# PF - add SSH



## KenGordon (Dec 27, 2021)

Well, I have implemented PF here to protect my FreeBSD box ( ver13+), but now our son wishes to be able to SSH into it from Texas.  What I would like to do is to implement SSH by user, if that is possible.

I have read the MAN page for PF and must admit to being MORE confused about how to do this than I was before I read it!!

My heavens! PF has so much capability, IMHO, one must be a PF guru to even use it!!

I had thought to use something like this:

`block all pass in proto tcp to port ssh`

But that doesn't look quite right to me.

So, might anyone have a suggestion for me on this matter?

Ken Gordon


----------



## Eric A. Borisch (Dec 27, 2021)

You can’t pass in (via PF) by user, but you can (in /etc/ssh/sshd_config) set the AllowUsers value to the desired user to allow (others will be blocked.) If he has a static IP address he’ll be coming from, you can even set it to user@host.

Other things things to consider would be to use a pre shared key and disable other authentication types; there are numerous guides out there for hardening SSH. 

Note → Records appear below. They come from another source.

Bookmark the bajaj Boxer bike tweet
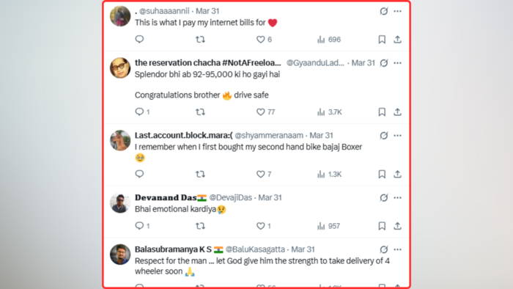Screen dimensions: 513x289 point(382,174)
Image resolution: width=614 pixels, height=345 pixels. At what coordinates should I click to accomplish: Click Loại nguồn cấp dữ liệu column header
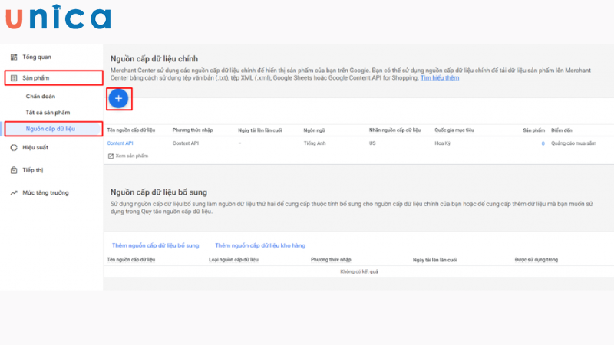236,260
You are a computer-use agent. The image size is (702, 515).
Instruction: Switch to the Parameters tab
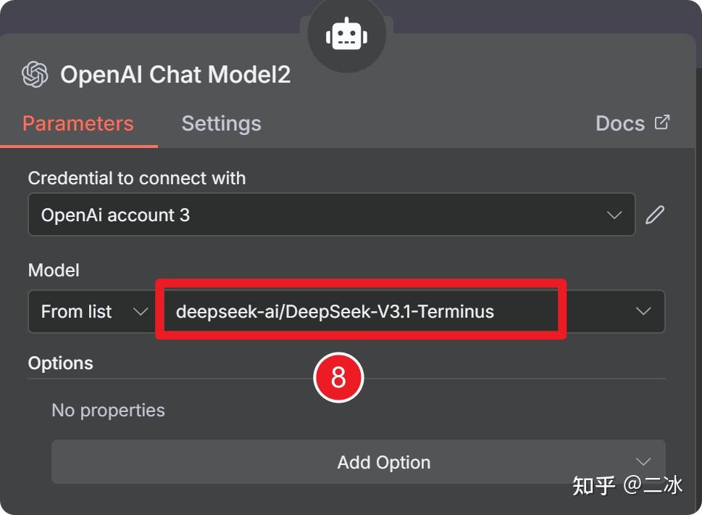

As far as the pf rules, a blanket ‘block in on eth0’ (whatever your Internet facing adapter is) followed by ‘pass in on eth0 proto tcp to port ssh’ is a good start, but likewise you should check out any of the numerous guides to pf for what else you’ll want to add.


----------



## KenGordon (Dec 27, 2021)

Thank you. OK. I'll do some more reading then.

Ken Gordon


----------